On Monday, New York City Council chair on health Mark Levine tweeted that New York hospitals and morgues are running out of places to store bodies and are considering a plan to bury the dead in trenches at a public park. But both Governor Cuomo and Mayor de Blasio pushed back on the idea, saying the city was considering other alternatives.
“If we need to do temporary burials to be able to tide us over to pass the crisis and then work with each family on their appropriate arrangements, we have the ability to do that,” Mayor de Blasio said at a press conference at the Brooklyn Navy Yard. “Obviously, the place we have used historically is Hart Island.”
As of Monday morning, the city’s COVID-19 death toll stands at 2,475. Normally, the New York City Office of Chief Medical Examiner has room for about 900 bodies at its facilities. To cope, the medical examiner has dispatched 45 trailers to hospitals to provide cold storage units for the bodies. The Federal Emergency Management Agency is supplying another 85 trailers, which are expected to arrive soon. Each trailer can hold 100 bodies, but, according to Levine, those units are running out of space.
Aja Worthy-Davis, a spokesperson for the OCME, said that while contingency plans to bury bodies at Hart Island and in public parks do exist, neither of those plans is being implemented right now. She would not provide information as to how much capacity the city’s freezers have left.
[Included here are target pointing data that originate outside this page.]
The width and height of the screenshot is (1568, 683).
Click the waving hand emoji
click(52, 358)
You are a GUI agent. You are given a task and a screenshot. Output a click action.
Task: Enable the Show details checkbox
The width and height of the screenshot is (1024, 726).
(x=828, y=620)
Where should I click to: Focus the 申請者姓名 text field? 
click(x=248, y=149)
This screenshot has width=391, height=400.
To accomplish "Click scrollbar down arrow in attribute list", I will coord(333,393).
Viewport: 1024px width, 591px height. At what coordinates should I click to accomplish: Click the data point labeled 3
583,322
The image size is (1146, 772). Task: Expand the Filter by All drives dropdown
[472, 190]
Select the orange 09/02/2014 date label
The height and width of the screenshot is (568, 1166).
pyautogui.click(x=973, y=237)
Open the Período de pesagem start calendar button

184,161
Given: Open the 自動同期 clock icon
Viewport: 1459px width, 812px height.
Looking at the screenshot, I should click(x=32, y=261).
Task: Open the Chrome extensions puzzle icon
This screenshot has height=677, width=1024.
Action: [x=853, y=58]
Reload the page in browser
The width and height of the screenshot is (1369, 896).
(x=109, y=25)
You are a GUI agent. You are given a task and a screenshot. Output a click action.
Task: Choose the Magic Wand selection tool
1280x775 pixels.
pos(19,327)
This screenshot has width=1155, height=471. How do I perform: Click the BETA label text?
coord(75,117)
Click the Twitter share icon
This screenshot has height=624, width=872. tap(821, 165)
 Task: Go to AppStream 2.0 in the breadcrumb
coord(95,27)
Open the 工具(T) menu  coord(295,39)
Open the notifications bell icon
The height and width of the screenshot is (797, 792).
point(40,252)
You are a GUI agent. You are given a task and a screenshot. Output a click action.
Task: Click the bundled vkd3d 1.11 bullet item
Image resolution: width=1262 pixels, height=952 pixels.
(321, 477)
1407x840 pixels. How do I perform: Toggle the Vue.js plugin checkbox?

The Department of Correction manages the city cemetery on Hart Island, an islet in the western crook of the Long Island Sound. According to the DOC, prisoners who have been convicted by the city regularly help with burials there. Now, prisoners are being offered $6 an hour to help bury bodies amid the pandemic. (A spokesperson for the Department of Correction said that “the department has carried out the solemn duty of overseeing burials on Hart Island for over 50 years, and we will continue to do so until operations are transferred to the Parks Department.”) The OCME’s pandemic surge plan, which was first drafted in 2008, listed Hart Island as a possible destination for bodies, but neither the DOC nor the OCME would confirm whether the bodies currently being buried there are those of the coronavirus victims.
The Department of Defense has sent 42 mortuary-affairs officers to help manage the flow of bodies, and the New York Air National Guard has sent a team to assist as well. But coroners around the city are contending with more than just confirmed coronavirus deaths. According to Levine, between 200 and 215 people are dying at home every day (the city normally averages 20 to 25), and very few of those bodies are being tested for the coronavirus, meaning the true death toll is likely higher than 2,475.